See here how everything
lead up to this day
and it’s just like
any other day
that’s ever been
Sun goin up
and then the
sun it goin down
Shine through my window and
my friends they come around
come around
come around
That’s a favorite lyric of mine, written by Robert Hunter for the Grateful Dead. I think about it all the time.
The rest of the song is about a guy who is dying, so I like to take it out of context, but I’m sure that’s ok. I know song writers expect that.
Ordinarily, I try not to burden The Internet with stuff about my age, but I’m going to pick sixty as my Milestone and get it over with. Twenty was confusing for me because they were busy changing all the rules for different behaviors from eighteen to twenty-one. I was real busy when I was thirty, although I had a friend who fell apart emotionally that year so I knew it happened. Same excuse for forty; I was REALLY busy by that time.

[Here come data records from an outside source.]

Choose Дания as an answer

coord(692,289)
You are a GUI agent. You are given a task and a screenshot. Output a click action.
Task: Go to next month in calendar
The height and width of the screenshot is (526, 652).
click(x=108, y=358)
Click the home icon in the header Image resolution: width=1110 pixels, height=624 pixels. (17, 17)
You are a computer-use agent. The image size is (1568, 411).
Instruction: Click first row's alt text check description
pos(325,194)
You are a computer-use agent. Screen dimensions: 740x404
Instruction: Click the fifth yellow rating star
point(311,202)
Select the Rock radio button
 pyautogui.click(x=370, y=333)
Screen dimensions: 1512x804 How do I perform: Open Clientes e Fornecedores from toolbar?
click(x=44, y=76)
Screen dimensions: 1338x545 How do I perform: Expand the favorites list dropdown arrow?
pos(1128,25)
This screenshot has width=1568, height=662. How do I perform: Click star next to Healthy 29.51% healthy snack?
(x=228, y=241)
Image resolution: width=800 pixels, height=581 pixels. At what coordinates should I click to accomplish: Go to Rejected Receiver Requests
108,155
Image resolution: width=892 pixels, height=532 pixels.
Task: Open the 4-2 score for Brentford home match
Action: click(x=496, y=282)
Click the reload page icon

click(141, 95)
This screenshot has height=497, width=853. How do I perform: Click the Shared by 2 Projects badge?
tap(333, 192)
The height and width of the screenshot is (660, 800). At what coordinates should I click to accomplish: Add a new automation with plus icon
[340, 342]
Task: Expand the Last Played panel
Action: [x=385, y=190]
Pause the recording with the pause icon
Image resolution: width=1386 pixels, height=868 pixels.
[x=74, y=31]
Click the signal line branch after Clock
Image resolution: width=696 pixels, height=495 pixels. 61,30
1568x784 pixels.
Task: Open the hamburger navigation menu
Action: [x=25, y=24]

Fifty was pretty milestone-esque. It was just BEFORE 9/11 and everything was like it was before that, and my son and daughter-in-law provided an appropriate surprise with black balloons and the works but I was distracted, let’s say, and I failed to see any crises of the mid-life kind. I saw a few right AFTER that, but I attributed them mostly to lawyers.
I really didn’t care for large portions of the last part of that year but it all lead directly to right now.
I do care for large portions of “now”. Yes, I find some of the tiny buttons I have to push to survive in The Future annoying and not intuitive, yes, I’m a little surprised by the fact that I can’t speed-walk to the Caseys Store in heat that’s measured the same as a hundred and four degrees, yes, I even catch myself having to think really hard at certain little details that used to impersonate big details.
For the most part though, I’m delighted to be participating in The Future. Just like they “have to” ask you at the Post Office if you’re mailing anything that’s going to blow up, they “have to” ask you at the grocery store if you’re old enough to buy cigarettes. I probably AM old enough to know better, but that’s not the question.
From “in here”, I feel about the same as I always have. I may know a few more rote answers, and I recognize more situations than I did when I was younger, and I’ve even become a better grocery shopper, just like the guy who was ahead of me in line the other day. “I’m eighty-three” he explained “and I never expected to be learning about doing laundry”.
I know exactly what he meant. He’s talking about somebody who isn’t doing the laundry anymore, and judging by how eager the guy was to make conversation, that somebody is also not among us anymore.
I never expected it either but by the same token I never expected to learn whatever it was I learned when I was eight and still be using it today which was an inconceivable time. Anything past Christmas of that year was inconceivable.
There went one of those pauses. I had to think about what I DID learn when I was eight. That was the year my third grade teacher made two of us just promise to sit there nicely and read the encyclopedia, which we did. That was a nice jump-start on years nine through sixty.
As far as I can tell, the only practical difference between then and now was the way nap time was enforced. I get really cranky now if you mess that up.